(A block of data)
"""
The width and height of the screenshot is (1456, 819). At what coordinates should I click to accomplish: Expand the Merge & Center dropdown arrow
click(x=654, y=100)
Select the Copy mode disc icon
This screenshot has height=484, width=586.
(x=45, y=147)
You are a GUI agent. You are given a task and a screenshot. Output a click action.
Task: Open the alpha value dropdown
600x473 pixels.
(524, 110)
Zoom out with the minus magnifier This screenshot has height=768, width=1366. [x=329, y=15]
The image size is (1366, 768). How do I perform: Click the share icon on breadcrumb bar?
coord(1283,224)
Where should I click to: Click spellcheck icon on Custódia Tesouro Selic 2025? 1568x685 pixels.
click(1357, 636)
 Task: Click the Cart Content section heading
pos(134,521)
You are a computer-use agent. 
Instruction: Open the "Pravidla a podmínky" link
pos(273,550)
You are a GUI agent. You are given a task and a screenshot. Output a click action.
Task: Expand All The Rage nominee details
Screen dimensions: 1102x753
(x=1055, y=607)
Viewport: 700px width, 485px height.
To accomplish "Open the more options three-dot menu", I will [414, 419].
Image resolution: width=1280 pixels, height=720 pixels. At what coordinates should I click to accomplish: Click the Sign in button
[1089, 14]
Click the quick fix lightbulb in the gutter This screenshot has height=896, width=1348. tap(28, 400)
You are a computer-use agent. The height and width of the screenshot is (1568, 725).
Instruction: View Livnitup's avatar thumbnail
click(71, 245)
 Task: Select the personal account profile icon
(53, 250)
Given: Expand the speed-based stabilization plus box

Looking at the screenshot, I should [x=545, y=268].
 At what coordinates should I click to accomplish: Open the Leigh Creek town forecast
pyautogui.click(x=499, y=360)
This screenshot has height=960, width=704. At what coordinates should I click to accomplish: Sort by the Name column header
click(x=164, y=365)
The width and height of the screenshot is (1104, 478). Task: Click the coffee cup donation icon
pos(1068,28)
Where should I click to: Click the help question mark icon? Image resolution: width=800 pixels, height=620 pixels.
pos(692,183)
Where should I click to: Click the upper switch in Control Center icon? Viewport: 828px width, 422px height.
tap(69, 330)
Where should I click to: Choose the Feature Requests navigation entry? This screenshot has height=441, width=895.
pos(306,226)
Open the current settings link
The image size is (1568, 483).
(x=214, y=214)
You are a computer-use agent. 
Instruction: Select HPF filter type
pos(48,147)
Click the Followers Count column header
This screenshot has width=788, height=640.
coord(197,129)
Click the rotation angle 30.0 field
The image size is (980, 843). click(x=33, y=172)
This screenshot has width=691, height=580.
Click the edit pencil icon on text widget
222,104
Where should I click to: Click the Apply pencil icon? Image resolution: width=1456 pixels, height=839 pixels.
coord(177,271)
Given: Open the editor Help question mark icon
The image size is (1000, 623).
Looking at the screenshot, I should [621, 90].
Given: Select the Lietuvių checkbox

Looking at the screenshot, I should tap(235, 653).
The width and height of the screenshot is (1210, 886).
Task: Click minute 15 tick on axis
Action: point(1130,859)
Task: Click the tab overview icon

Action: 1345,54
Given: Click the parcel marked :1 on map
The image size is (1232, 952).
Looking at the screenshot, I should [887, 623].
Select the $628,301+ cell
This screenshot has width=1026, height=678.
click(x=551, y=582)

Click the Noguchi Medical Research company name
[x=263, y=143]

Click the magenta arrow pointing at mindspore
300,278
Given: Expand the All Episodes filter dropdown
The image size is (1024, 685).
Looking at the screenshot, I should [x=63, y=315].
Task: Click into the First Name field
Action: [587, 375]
"""
→ **Request**
Copy out the lines starting with the one containing "Viewport: 700px width, 485px height." and continuing through the one containing "Looking at the screenshot, I should [x=545, y=268].", reproducing them exactly.

→ **Output of the task**
Viewport: 700px width, 485px height.
To accomplish "Open the more options three-dot menu", I will [414, 419].
Image resolution: width=1280 pixels, height=720 pixels. At what coordinates should I click to accomplish: Click the Sign in button
[1089, 14]
Click the quick fix lightbulb in the gutter This screenshot has height=896, width=1348. tap(28, 400)
You are a computer-use agent. The height and width of the screenshot is (1568, 725).
Instruction: View Livnitup's avatar thumbnail
click(71, 245)
 Task: Select the personal account profile icon
(53, 250)
Given: Expand the speed-based stabilization plus box

Looking at the screenshot, I should [x=545, y=268].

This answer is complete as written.